Galectin‐8 is a β‐galactoside‐recognising protein that has a role in the regulation of bone remodelling and is an emerging new target for tackling diseases with associated bone loss. We have designed and synthesised methyl 3‐O‐[1‐carboxyethyl]‐β‐d‐galactopyranoside (compound 6) as a ligand to target the N‐terminal domain of galectin‐8 (galectin‐8N). Our design involved molecular dynamics (MD) simulations that predicted 6 to mimic the interactions made by the galactose ring as well as the carboxylic acid group of 3′‐O‐sialylated lactose (3′‐SiaLac), with galectin‐8N. Isothermal titration calorimetry (ITC) determined that the binding affinity of galectin‐8N for 6 was 32.8 μm, whereas no significant affinity was detected for the C‐terminal domain of galectin‐8 (galectin‐8C).
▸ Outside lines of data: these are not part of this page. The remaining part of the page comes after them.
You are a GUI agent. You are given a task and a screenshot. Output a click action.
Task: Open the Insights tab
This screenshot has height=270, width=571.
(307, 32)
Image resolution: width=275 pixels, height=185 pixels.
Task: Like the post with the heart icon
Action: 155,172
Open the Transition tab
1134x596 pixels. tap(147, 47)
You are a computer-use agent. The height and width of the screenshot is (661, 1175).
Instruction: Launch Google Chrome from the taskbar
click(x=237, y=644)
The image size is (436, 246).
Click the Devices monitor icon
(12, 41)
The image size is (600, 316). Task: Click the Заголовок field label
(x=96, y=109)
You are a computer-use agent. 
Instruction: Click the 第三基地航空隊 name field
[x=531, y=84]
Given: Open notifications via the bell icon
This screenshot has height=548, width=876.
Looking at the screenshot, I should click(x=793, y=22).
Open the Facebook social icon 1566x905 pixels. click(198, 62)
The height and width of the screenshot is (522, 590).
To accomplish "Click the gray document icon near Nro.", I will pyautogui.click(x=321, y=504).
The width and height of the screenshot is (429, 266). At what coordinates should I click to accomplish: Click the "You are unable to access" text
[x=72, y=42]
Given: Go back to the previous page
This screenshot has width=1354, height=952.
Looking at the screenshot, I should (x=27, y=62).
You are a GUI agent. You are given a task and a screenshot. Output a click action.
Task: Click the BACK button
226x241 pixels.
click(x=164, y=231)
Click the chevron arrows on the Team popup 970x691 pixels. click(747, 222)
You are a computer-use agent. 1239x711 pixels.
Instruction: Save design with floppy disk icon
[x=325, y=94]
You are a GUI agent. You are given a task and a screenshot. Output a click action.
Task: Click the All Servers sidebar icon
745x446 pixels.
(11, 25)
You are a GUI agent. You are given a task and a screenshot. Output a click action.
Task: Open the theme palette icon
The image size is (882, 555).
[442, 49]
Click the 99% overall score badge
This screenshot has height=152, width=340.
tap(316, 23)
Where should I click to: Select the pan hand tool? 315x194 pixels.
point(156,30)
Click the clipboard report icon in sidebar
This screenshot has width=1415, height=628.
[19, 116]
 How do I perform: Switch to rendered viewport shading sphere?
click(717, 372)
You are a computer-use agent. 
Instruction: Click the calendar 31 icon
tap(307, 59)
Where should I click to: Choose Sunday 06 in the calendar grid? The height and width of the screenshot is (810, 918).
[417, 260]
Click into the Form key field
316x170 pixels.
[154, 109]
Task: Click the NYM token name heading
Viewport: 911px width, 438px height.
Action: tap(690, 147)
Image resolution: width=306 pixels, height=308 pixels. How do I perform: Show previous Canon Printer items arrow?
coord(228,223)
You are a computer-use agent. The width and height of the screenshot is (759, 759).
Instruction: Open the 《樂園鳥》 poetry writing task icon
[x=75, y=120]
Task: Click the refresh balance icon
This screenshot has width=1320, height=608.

The crystal structure of the galectin‐8N–6 complex validated the predicted binding conformation and revealed the exact protein–ligand interactions that involve evolutionarily conserved amino acids of galectin and also those unique to galectin‐8N for recognition. Overall, we have initiated and demonstrated a rational ligand design campaign to develop a monosaccharide‐based scaffold as a binder of galectin‐8.